Don’t Pick Romney
I’m not sure McCain has much of a chance in November, but what little chance he does have depends largely on who he picks as his running mate. This is definitely an election where the running mate will make a big difference.
On that note, I hope hope hope that the rumors swirling about Mitt Romney being a leading VP contender are untrue. Senator McCain: please do not pick Romney. This would be a big mistake. With Romney on your team you might get Ann Coulter’s vote, but is that really something you want?
Mitt Romney is the Al Gore of the Republican party. He’s totally faux, robotic, waffling, and insincere. He’s an opportunist and political scavenger, which means he’s likely chomping at the bit to get on the McCain ticket. He would be a liability for McCain in the way Dan Quayle was for George Bush Sr.
So, if not Romney, then who should McCain choose? Well, if I was on his advisory team, I’d suggest the following options:
- Joe Lieberman: Okay, so this choice wouldn’t exactly build McCain’s already unenthusiastic conservative base. But if Obama wants to play “unity politics,” what better way for McCain to respond than to do it himself—picking a Democrat for a running mate? Let Obama have Mitt Romney.
- Matt Blunt: The governor of Missouri, Blunt comes from a strong political pedigree and has appealing military credentials that would nicely compliment McCain’s (Blunt graduated from the Naval Academy and was called to active duty after 9/11). Also, at 37 (roughly half of McCain’s age), Blunt would bring some much-needed young blood into the fray.
- Condaleeza Rice: She’s one of the most intelligent Republicans ever to exist, and would intellectualize anyone’s presidential ticket. It’s just too bad she’ll forever be associated with the failures of Iraq under the Bush regime. But who knows? Maybe she can redeem herself in a different political capacity?
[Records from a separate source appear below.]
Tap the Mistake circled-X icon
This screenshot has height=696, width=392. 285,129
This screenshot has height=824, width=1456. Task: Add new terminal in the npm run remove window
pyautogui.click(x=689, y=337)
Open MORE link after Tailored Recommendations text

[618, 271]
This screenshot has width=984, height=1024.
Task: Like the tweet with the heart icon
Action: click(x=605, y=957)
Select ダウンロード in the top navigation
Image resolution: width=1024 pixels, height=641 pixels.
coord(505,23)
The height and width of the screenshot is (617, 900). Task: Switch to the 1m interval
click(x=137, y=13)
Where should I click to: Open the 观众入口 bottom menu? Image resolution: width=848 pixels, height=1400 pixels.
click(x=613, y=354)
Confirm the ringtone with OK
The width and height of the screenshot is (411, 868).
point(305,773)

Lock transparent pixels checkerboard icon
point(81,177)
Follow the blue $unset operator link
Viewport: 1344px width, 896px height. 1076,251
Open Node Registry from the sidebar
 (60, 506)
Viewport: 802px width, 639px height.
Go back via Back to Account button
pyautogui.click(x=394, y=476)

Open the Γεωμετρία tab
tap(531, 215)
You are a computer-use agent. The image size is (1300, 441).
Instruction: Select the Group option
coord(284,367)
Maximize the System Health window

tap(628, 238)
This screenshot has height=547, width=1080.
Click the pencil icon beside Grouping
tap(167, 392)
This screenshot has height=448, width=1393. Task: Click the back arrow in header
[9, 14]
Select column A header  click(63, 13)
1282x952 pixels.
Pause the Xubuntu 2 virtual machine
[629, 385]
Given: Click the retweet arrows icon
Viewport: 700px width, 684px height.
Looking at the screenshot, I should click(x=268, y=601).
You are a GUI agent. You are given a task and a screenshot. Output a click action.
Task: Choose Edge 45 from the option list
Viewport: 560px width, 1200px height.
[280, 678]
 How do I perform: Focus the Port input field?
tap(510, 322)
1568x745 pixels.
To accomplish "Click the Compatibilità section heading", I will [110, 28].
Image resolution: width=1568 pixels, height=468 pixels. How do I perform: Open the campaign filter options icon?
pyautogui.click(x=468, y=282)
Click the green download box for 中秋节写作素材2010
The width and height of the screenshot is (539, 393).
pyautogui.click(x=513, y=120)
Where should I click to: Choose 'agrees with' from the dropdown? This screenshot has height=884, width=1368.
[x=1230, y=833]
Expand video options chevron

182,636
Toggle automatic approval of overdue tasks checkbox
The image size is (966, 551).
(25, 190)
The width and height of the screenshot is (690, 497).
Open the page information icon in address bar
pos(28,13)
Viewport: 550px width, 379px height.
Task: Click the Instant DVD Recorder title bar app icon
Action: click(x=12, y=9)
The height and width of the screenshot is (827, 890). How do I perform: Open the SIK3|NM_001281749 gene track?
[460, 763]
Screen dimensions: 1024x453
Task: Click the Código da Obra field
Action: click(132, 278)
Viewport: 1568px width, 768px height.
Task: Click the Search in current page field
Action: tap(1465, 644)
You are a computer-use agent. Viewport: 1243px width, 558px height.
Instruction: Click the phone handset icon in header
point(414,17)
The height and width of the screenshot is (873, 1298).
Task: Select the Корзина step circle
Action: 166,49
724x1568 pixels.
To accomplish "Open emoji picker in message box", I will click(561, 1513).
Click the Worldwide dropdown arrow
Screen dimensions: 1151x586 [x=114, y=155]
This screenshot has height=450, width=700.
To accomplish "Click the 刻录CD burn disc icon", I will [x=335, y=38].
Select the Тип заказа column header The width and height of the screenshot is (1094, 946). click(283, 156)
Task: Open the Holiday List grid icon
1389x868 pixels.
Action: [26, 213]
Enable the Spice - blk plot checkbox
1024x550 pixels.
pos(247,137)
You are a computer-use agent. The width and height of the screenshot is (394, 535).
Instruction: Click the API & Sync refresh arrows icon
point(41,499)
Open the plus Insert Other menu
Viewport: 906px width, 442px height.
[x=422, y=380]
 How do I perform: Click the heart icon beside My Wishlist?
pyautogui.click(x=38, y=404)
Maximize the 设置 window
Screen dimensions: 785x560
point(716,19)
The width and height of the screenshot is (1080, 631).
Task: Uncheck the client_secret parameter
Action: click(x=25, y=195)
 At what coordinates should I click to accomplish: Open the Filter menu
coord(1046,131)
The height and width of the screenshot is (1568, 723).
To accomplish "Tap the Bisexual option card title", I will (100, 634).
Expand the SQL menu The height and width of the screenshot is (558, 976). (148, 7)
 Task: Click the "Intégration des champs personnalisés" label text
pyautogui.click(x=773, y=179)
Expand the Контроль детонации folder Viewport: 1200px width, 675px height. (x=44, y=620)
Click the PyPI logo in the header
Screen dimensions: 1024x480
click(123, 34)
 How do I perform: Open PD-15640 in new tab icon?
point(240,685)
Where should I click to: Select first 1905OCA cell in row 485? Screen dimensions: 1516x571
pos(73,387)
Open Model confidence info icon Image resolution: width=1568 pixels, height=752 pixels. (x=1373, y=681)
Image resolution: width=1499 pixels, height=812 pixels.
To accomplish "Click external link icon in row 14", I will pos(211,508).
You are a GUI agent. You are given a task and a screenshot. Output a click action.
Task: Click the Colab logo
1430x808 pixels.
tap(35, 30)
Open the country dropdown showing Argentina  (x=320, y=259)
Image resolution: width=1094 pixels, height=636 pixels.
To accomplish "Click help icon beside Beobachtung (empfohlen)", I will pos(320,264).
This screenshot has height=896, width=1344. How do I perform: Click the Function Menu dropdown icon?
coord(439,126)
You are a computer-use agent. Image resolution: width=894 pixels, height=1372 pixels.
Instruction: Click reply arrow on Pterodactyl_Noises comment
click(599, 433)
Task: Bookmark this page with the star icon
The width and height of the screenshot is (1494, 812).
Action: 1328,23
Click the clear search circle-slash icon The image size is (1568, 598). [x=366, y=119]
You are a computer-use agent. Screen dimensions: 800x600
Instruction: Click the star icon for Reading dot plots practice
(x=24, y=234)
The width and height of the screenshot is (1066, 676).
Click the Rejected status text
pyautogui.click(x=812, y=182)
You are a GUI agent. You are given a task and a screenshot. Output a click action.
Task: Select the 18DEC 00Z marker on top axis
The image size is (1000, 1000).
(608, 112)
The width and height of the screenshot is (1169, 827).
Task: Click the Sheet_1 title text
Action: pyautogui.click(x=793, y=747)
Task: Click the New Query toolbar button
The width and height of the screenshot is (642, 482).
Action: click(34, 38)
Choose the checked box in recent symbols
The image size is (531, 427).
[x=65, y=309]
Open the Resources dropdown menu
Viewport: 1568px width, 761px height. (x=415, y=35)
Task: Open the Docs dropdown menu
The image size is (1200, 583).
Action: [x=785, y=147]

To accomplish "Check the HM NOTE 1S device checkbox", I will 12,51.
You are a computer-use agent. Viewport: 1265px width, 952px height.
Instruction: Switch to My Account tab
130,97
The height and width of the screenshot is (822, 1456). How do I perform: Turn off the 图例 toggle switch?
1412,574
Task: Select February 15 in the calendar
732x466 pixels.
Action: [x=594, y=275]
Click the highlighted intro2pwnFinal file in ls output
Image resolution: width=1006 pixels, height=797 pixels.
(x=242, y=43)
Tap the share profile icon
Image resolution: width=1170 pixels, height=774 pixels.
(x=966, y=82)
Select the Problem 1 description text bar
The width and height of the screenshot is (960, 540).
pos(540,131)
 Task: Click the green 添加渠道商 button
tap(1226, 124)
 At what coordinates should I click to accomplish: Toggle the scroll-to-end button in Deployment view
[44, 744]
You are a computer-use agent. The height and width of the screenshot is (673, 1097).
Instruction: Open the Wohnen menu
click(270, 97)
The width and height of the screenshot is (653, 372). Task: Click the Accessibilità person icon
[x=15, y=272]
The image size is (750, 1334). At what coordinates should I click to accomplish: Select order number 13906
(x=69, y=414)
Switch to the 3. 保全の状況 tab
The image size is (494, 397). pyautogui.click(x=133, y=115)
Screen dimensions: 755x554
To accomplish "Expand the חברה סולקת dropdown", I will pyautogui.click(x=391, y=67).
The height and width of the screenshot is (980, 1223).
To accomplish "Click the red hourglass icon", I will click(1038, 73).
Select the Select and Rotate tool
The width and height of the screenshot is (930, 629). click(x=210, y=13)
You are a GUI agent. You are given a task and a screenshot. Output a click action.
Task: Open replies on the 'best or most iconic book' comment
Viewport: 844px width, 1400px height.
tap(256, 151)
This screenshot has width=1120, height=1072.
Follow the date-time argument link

- JC Watts: He’s a former college football quarterback (for the University of Oklahoma), a four-term congressman, and a well-spoken conservative thinker. He’s also black, which makes him all the more unique (black republican?!) and potentially valuable in what will surely be a racially charged election.
- Tim Pawlenty: This would be a bit on the boring and safe side, but definitely a smart pick. Pawlenty is the two-term governor of Minnesota, a swing state that McCain could win with the help of a popular governor. Pawlenty is also more conservative than McCain on several issues (immigration, for one), which could help pull in the skeptical holdouts within the Republican party.